*Brief*.
Copy the material below with every "Pro League" changed to "Premier League" and nothing else altered.

*Items*.

-------------------------

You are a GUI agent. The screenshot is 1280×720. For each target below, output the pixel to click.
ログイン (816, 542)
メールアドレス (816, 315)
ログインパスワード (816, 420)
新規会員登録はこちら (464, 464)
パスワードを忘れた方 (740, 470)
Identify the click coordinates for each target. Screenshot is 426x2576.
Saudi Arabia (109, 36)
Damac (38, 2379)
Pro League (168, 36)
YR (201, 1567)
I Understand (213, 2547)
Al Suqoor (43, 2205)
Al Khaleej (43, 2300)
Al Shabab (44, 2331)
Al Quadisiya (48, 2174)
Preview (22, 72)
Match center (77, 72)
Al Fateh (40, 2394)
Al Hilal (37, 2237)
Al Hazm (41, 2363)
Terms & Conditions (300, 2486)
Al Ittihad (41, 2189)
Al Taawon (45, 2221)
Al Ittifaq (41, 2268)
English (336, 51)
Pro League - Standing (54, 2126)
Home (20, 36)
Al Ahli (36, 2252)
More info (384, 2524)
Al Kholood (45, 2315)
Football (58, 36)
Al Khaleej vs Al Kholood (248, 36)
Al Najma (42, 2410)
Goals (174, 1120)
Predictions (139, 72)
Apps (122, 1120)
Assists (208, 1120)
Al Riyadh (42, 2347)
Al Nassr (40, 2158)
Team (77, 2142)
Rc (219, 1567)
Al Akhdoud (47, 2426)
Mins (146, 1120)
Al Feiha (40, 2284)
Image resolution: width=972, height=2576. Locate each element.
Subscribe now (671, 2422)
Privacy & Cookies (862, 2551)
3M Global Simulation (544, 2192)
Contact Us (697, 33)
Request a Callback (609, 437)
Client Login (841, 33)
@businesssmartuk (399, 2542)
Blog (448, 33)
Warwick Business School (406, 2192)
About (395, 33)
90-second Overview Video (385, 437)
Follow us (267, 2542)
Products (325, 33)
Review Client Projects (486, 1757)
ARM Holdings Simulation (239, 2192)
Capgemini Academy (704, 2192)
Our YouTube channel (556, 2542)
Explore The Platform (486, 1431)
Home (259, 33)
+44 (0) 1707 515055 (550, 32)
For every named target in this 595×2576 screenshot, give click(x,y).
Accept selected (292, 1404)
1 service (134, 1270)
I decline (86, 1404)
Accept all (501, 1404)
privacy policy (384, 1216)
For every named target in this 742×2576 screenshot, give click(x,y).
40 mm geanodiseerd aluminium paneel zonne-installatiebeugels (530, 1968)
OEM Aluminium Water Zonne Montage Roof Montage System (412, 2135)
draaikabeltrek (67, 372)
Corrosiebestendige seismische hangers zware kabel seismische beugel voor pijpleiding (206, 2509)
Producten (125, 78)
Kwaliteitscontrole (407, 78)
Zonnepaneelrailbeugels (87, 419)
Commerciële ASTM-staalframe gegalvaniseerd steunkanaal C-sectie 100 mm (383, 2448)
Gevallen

-------------------------

*Exercise output*.
You are a GUI agent. The screenshot is 1280×720. For each target below, output the pixel to click.
ログイン (816, 542)
メールアドレス (816, 315)
ログインパスワード (816, 420)
新規会員登録はこちら (464, 464)
パスワードを忘れた方 (740, 470)
Identify the click coordinates for each target. Screenshot is 426x2576.
Saudi Arabia (109, 36)
Damac (38, 2379)
Premier League (168, 36)
YR (201, 1567)
I Understand (213, 2547)
Al Suqoor (43, 2205)
Al Khaleej (43, 2300)
Al Shabab (44, 2331)
Al Quadisiya (48, 2174)
Preview (22, 72)
Match center (77, 72)
Al Fateh (40, 2394)
Al Hilal (37, 2237)
Al Hazm (41, 2363)
Terms & Conditions (300, 2486)
Al Ittihad (41, 2189)
Al Taawon (45, 2221)
Al Ittifaq (41, 2268)
English (336, 51)
Premier League - Standing (54, 2126)
Home (20, 36)
Al Ahli (36, 2252)
More info (384, 2524)
Al Kholood (45, 2315)
Football (58, 36)
Al Khaleej vs Al Kholood (248, 36)
Al Najma (42, 2410)
Goals (174, 1120)
Predictions (139, 72)
Apps (122, 1120)
Assists (208, 1120)
Al Riyadh (42, 2347)
Al Nassr (40, 2158)
Team (77, 2142)
Rc (219, 1567)
Al Akhdoud (47, 2426)
Mins (146, 1120)
Al Feiha (40, 2284)
Image resolution: width=972, height=2576. Locate each element.
Subscribe now (671, 2422)
Privacy & Cookies (862, 2551)
3M Global Simulation (544, 2192)
Contact Us (697, 33)
Request a Callback (609, 437)
Client Login (841, 33)
@businesssmartuk (399, 2542)
Blog (448, 33)
Warwick Business School (406, 2192)
About (395, 33)
90-second Overview Video (385, 437)
Follow us (267, 2542)
Products (325, 33)
Review Client Projects (486, 1757)
ARM Holdings Simulation (239, 2192)
Capgemini Academy (704, 2192)
Our YouTube channel (556, 2542)
Explore The Platform (486, 1431)
Home (259, 33)
+44 (0) 1707 515055 (550, 32)
For every named target in this 595×2576 screenshot, give click(x,y).
Accept selected (292, 1404)
1 service (134, 1270)
I decline (86, 1404)
Accept all (501, 1404)
privacy policy (384, 1216)
For every named target in this 742×2576 screenshot, give click(x,y).
40 mm geanodiseerd aluminium paneel zonne-installatiebeugels (530, 1968)
OEM Aluminium Water Zonne Montage Roof Montage System (412, 2135)
draaikabeltrek (67, 372)
Corrosiebestendige seismische hangers zware kabel seismische beugel voor pijpleiding (206, 2509)
Producten (125, 78)
Kwaliteitscontrole (407, 78)
Zonnepaneelrailbeugels (87, 419)
Commerciële ASTM-staalframe gegalvaniseerd steunkanaal C-sectie 100 mm (383, 2448)
Gevallen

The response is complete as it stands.